Regression #11470
closedPanic when using CBQ traffic shaping
0%
Description
A couple users have reported a panic when using CBQ traffic shaping. It may also require using CBQ on VLAN interfaces.
db:0:kdb.enter.default> bt Tracing pid 12 tid 100039 td 0xfffff800053bf000 kdb_enter() at kdb_enter+0x37/frame 0xfffffe000043e610 vpanic() at vpanic+0x197/frame 0xfffffe000043e660 panic() at panic+0x43/frame 0xfffffe000043e6c0 trap_fatal() at trap_fatal+0x391/frame 0xfffffe000043e720 trap_pfault() at trap_pfault+0x4f/frame 0xfffffe000043e770 trap() at trap+0x286/frame 0xfffffe000043e880 calltrap() at calltrap+0x8/frame 0xfffffe000043e880 --- trap 0xc, rip = 0xffffffff80ec014e, rsp = 0xfffffe000043e950, rbp = 0xfffffe000043e980 --- ether_8021q_frame() at ether_8021q_frame+0x2e/frame 0xfffffe000043e980 vlan_transmit() at vlan_transmit+0xc8/frame 0xfffffe000043e9f0 vlan_altq_start() at vlan_altq_start+0xb4/frame 0xfffffe000043ea20 cbqrestart() at cbqrestart+0x64/frame 0xfffffe000043ea50 rmc_restart() at rmc_restart+0x6f/frame 0xfffffe000043ea80 softclock_call_cc() at softclock_call_cc+0x141/frame 0xfffffe000043eb30 softclock() at softclock+0x79/frame 0xfffffe000043eb50 ithread_loop() at ithread_loop+0x23c/frame 0xfffffe000043ebb0 fork_exit() at fork_exit+0x7e/frame 0xfffffe000043ebf0 fork_trampoline() at fork_trampoline+0xe/frame 0xfffffe000043ebf0
Attached is a textdump archive from a separate user with the same backtrace.
Files
Updated by Jim Pingle over 3 years ago
That doesn't look like the same issue, the backtrace is a quite a bit different despite both mentioning CBQ. They could be related, but they aren't close enough that I'd call them the same yet.

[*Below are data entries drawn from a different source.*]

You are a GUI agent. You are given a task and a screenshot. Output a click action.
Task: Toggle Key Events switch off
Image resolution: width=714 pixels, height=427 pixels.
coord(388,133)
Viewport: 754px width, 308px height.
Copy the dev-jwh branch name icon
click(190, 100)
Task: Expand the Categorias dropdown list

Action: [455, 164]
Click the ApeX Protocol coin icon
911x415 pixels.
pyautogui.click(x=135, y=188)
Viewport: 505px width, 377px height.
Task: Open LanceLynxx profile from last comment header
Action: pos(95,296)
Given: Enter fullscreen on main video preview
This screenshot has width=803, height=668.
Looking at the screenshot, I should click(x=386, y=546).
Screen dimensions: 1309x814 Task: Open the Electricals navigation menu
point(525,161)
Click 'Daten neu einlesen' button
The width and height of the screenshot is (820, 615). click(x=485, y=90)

Updated by Jim Pingle over 3 years ago
- Plus Target Version set to 21.05
Would be nice to fix soon if we can, but not a blocker at the moment.
Updated by Jim Pingle over 3 years ago
- Plus Target Version changed from 21.05 to 21.09
Updated by Steve Wheeler over 3 years ago
If anyone can provide steps to replicate this please do so. It's 'just working' for me locally.

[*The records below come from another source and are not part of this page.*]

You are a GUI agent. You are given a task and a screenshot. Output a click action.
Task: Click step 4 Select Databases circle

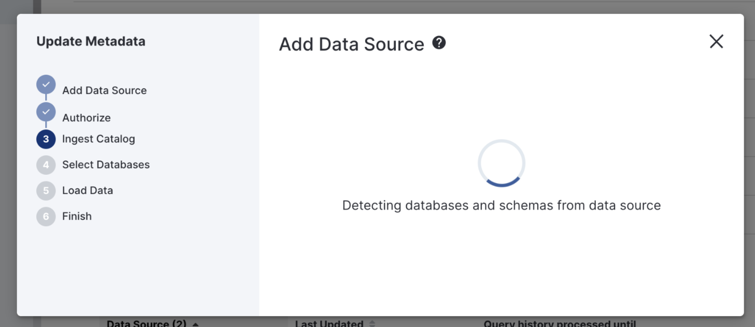coord(46,165)
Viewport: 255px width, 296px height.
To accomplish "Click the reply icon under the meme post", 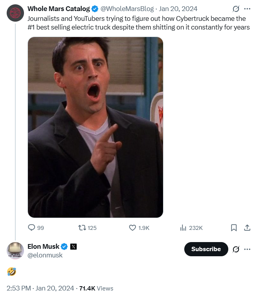I will pos(31,228).
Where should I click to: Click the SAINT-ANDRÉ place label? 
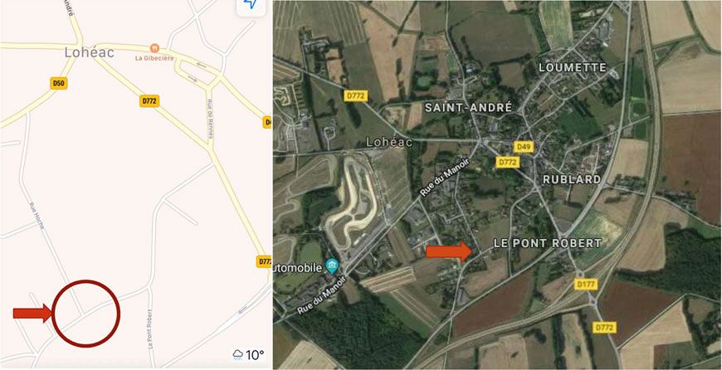tap(468, 108)
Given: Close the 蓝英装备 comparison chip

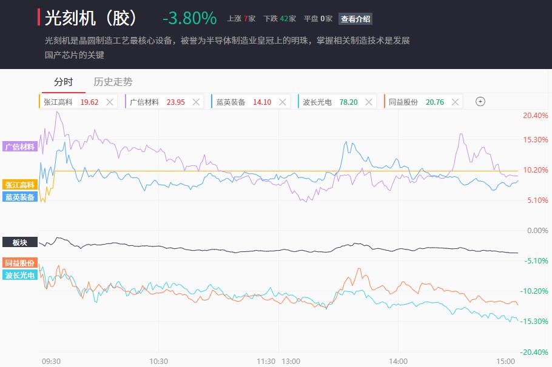Looking at the screenshot, I should pyautogui.click(x=282, y=102).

Updated by Reymond Rivera over 3 years ago
- File textdump.tar.0 textdump.tar.0 added
- File info.0 info.0 added
I believe I am hitting the same issue. I have included dump files that was generated.
I have enabled CBQ on 7 interface on my pfsense. Prior using CBQ I was using using PRIQ and no issue was encounter. I open forum discussion stephenw10 suggested to remove the last interface that I added in CBQ which I did and the issue stopped. Pfsense is running straight for 5 days now without it crashing.

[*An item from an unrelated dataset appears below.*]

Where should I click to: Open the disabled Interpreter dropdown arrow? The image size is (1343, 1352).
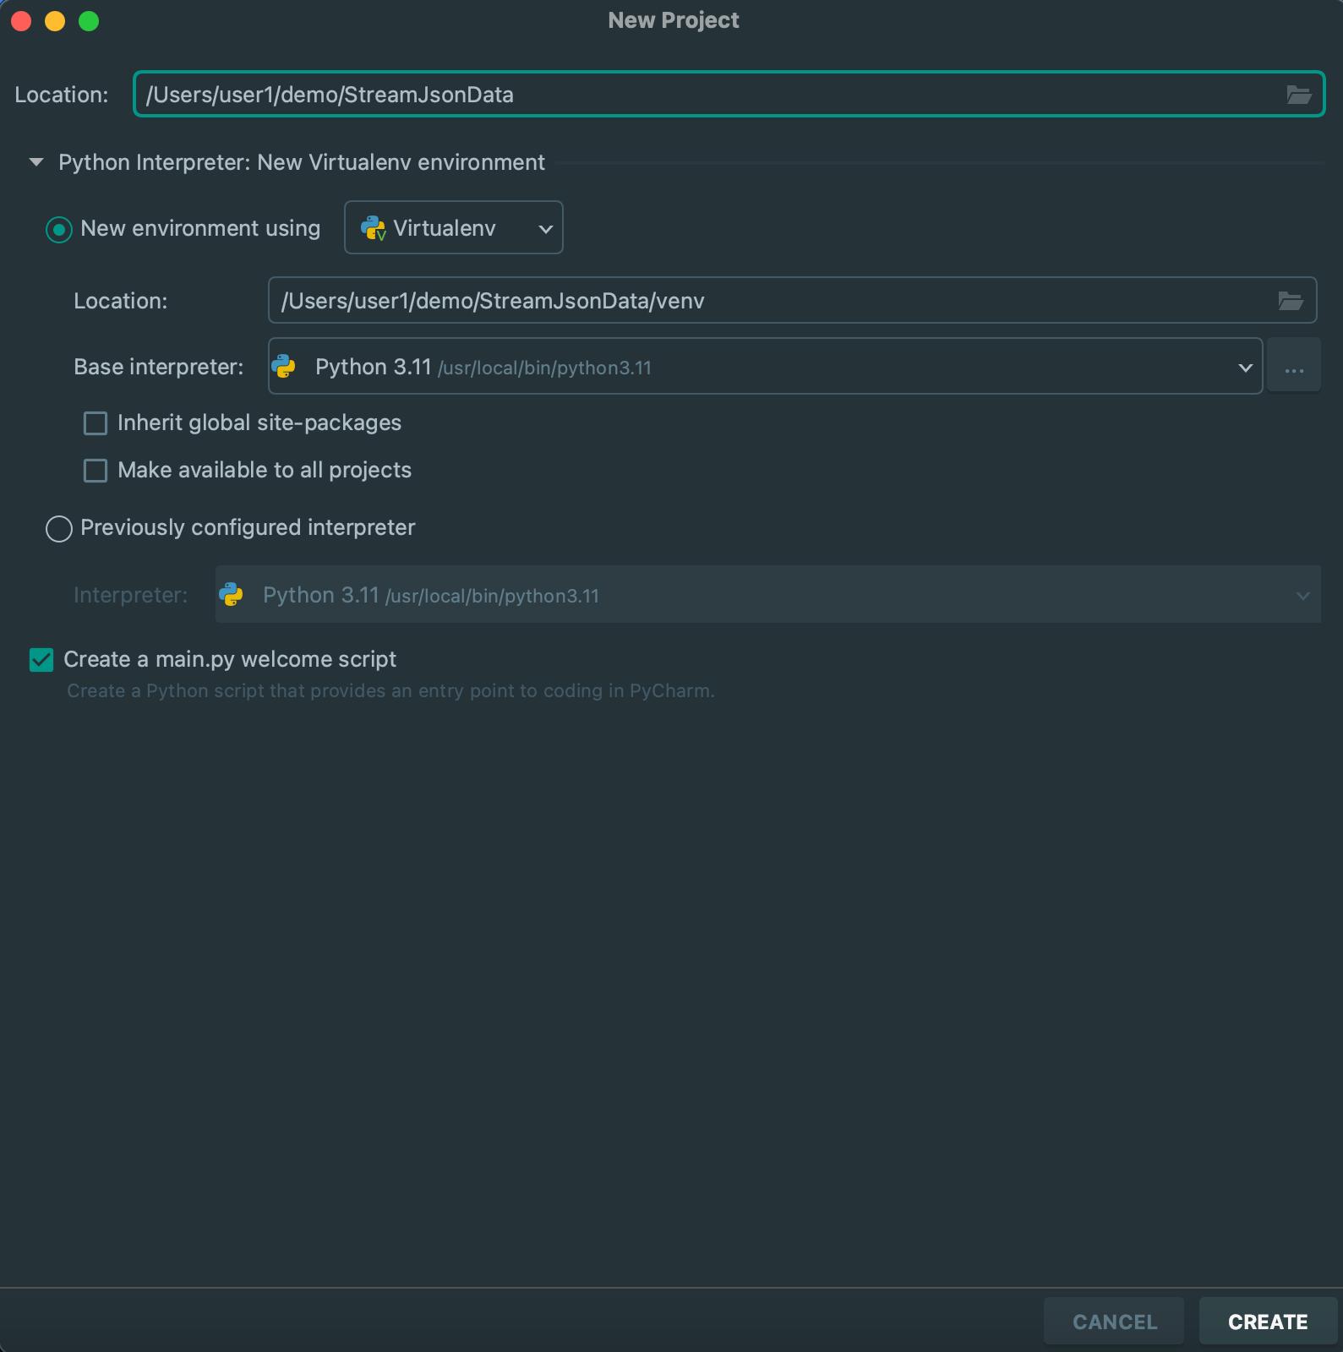pos(1302,596)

Updated by Kristof Provost about 3 years ago
- Status changed from New to Feedback
I've not been able to reproduce this yet. I'd expect it to happen around the borrowing code of CBQ, where it starts or stops borrowing and handles a delayed packet. I'm not entirely clear on when the relevant code gets called (hence the inability to reproduce it so far), but the panic itself looks to be pretty obvious.
From the backtrace and code I'm fairly confident that the problem is that we don't have a vnet context set. We enter the code path through a callout, which won't have vnet context, but then we (potentially) transmit packets, and then die fairly early on in ether_8021q_frame(). One of the first things that function does is to access a vnet-local variable (V_soft_pad), which will then explode. That's a fairly common sort of bug, and happily easily fixed.
I've pushed the fix to devel-12 as 9fa5a825c272d9e60314960829843e9c3456bb67
Updated by Jim Pingle about 3 years ago
- Target version changed from CE-Next to 2.6.0
Updated by Max Leighton about 3 years ago
- File issue-11470-config.xml issue-11470-config.xml added
Please see the attached sanitized interfaces/shaper config for a 5100 that has this issue which may help in reproducing this if needed.
Updated by Jim Pingle about 3 years ago
- Plus Target Version changed from 21.09 to 22.01
Updated by Jim Pingle almost 3 years ago
- Status changed from Feedback to Resolved
- Assignee set to Kristof Provost
No recent reports. Can always reopen it if someone manages to reproduce it again with the current fix in place.